# SHORT PROBLEM
Please print the data below word for word, leaving out the pictures.

# EXERCISE DATA
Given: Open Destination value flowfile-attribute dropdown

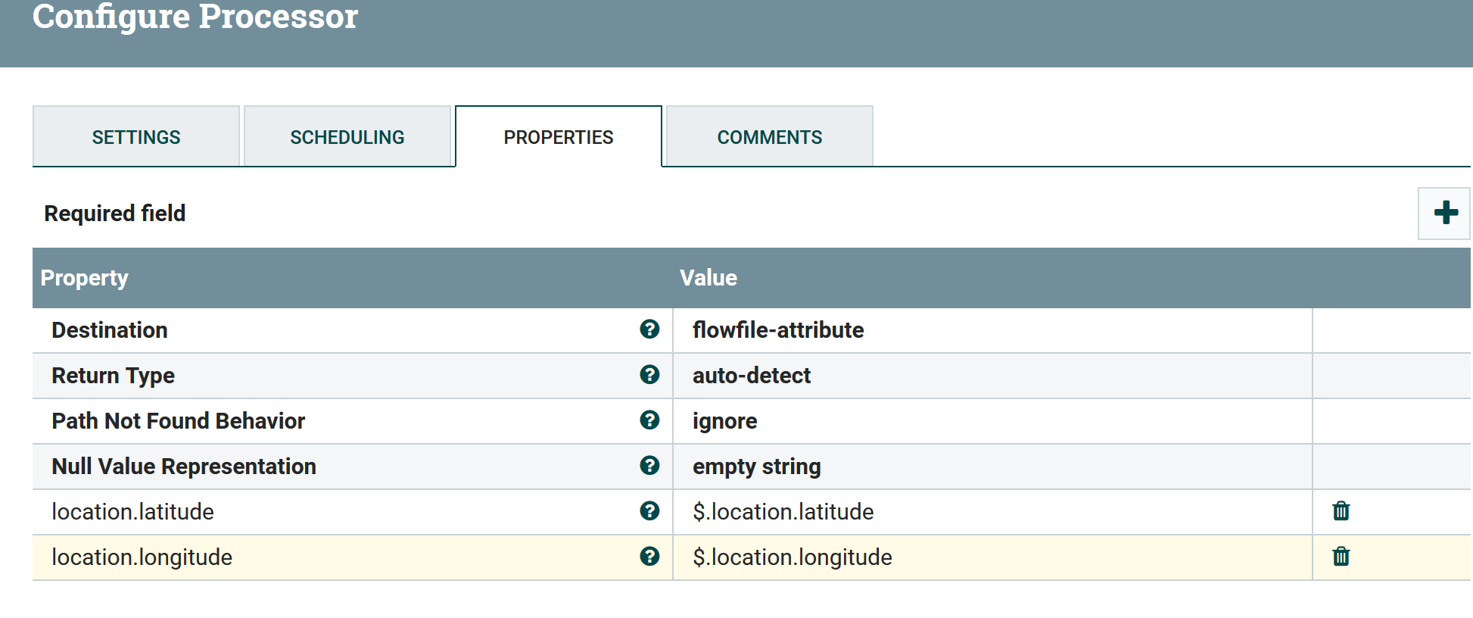Looking at the screenshot, I should 778,330.
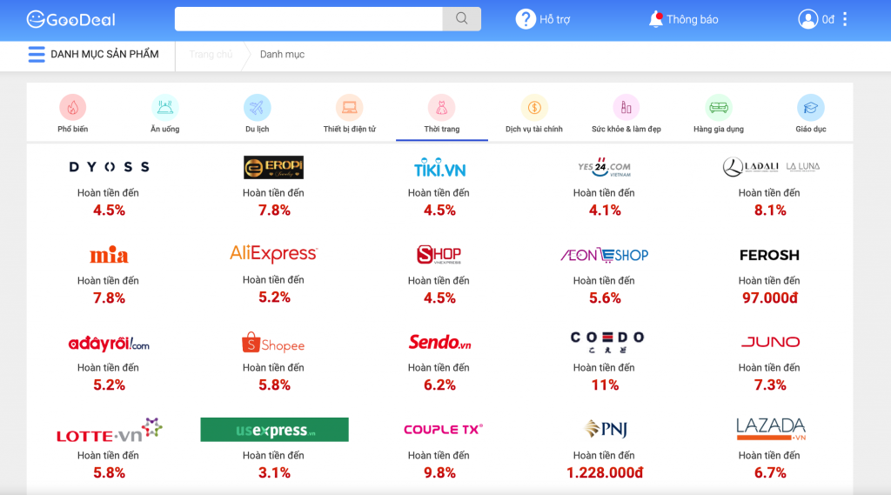Open the Shopee cashback offer
891x495 pixels.
coord(274,344)
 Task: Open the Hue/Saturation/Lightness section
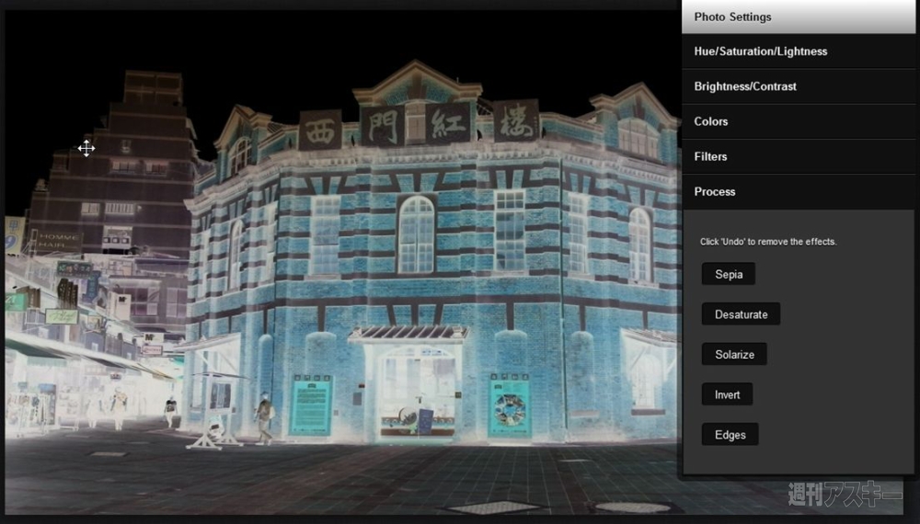[798, 51]
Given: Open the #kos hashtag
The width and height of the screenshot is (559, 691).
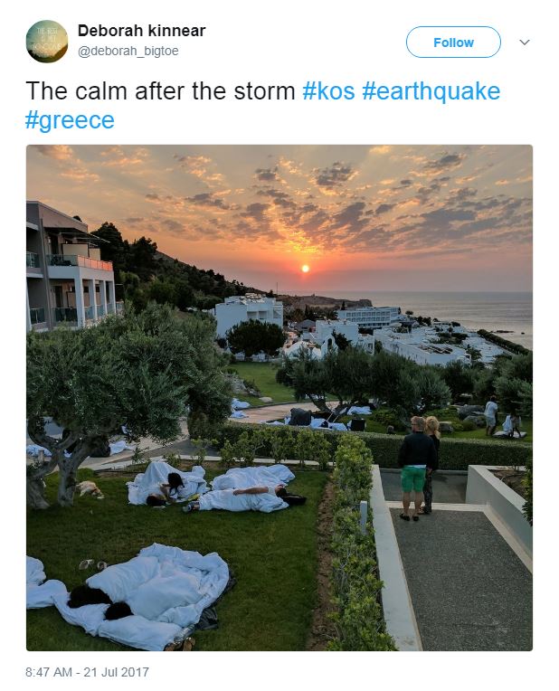Looking at the screenshot, I should point(328,91).
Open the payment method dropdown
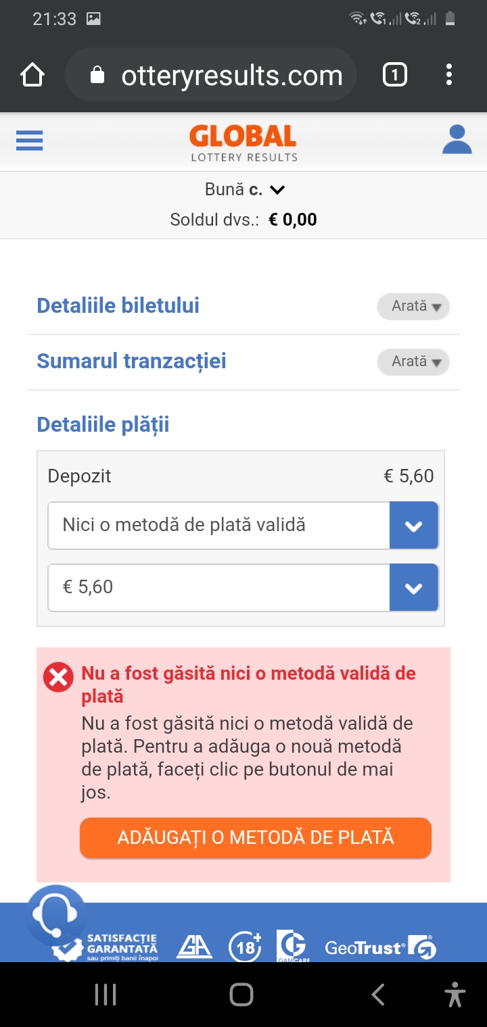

# EXERCISE OUTPUT
Given: Open Destination value flowfile-attribute dropdown

Looking at the screenshot, I should 778,330.
Open the Shopee cashback offer
891x495 pixels.
coord(274,344)
 Task: Open the Hue/Saturation/Lightness section
[798, 51]
Given: Open the #kos hashtag
The width and height of the screenshot is (559, 691).
Looking at the screenshot, I should point(328,91).
Open the payment method dropdown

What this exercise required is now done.